All records, minus the pictures: write them out exactly.

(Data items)
────────────────
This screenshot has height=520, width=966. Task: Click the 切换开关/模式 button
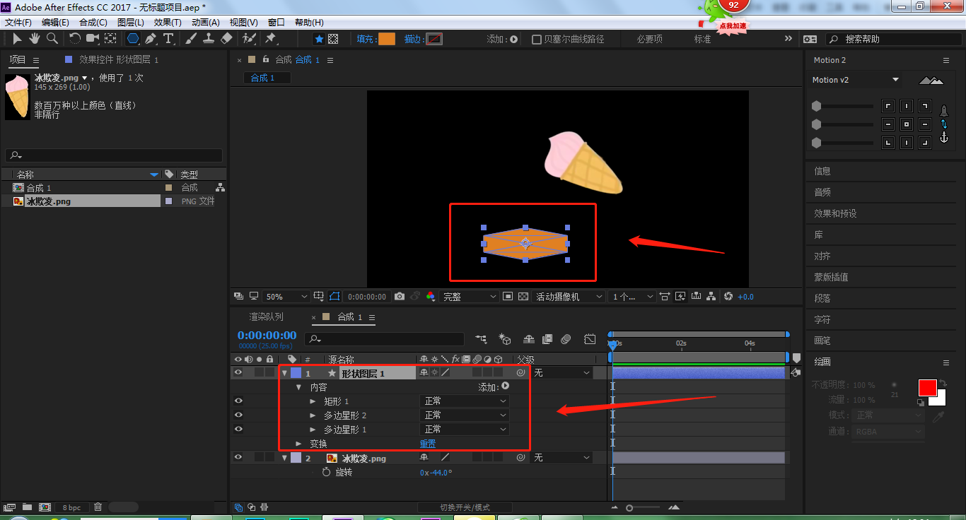[x=465, y=507]
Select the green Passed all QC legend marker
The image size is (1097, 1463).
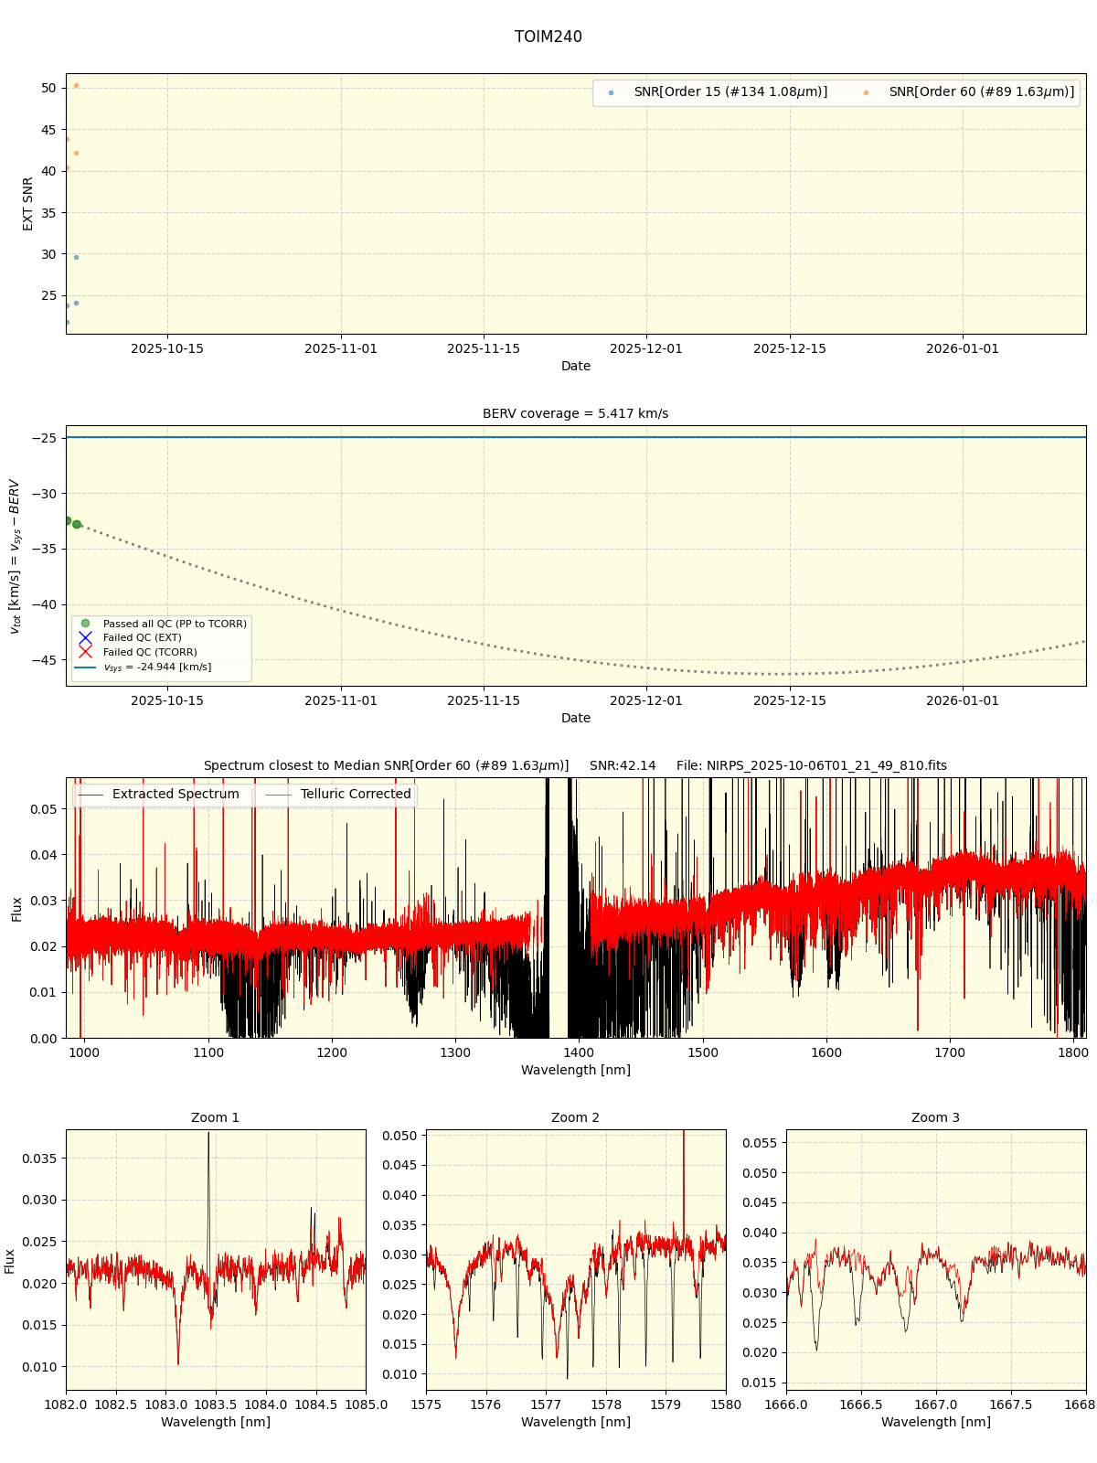(85, 624)
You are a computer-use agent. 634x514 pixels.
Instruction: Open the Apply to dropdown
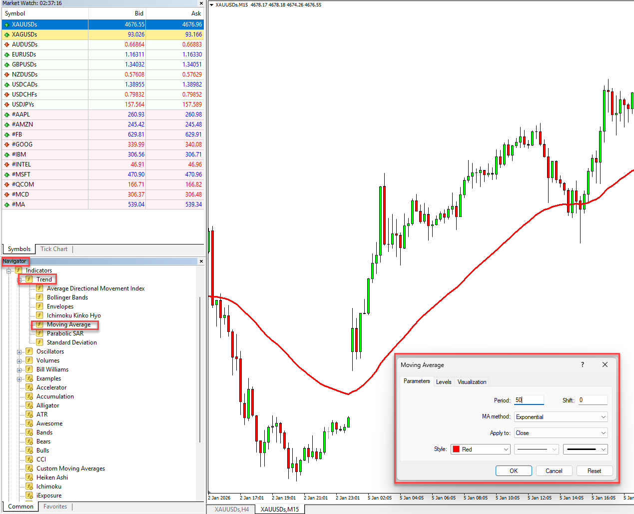(561, 433)
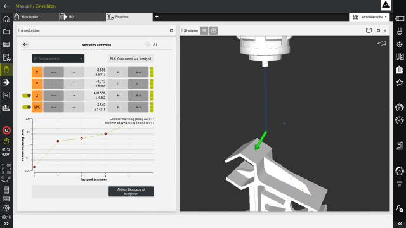Click the red control-in-operation circle icon
406x228 pixels.
click(x=6, y=130)
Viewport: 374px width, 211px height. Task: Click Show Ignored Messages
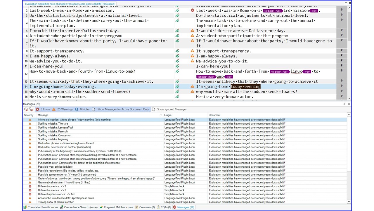[169, 109]
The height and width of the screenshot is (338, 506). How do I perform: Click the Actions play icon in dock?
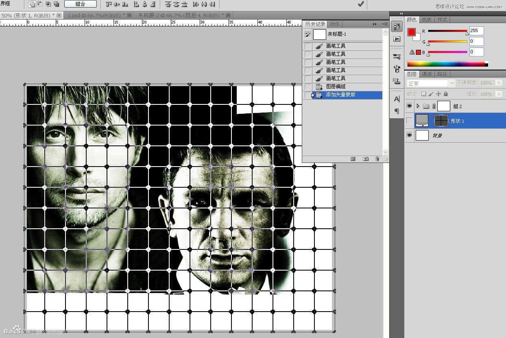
────────────────
→ **Response below**:
This screenshot has height=520, width=966. Task: Click the 切换开关/模式 button
[x=465, y=507]
Select the green Passed all QC legend marker
The image size is (1097, 1463).
(85, 624)
You are a computer-use agent. 634x514 pixels.
Instruction: Open the Apply to dropdown
(561, 433)
Click the red control-in-operation circle icon
406x228 pixels.
click(x=6, y=130)
Viewport: 374px width, 211px height. Task: Click Show Ignored Messages
[169, 109]
The height and width of the screenshot is (338, 506). How do I perform: Click the Actions play icon in dock?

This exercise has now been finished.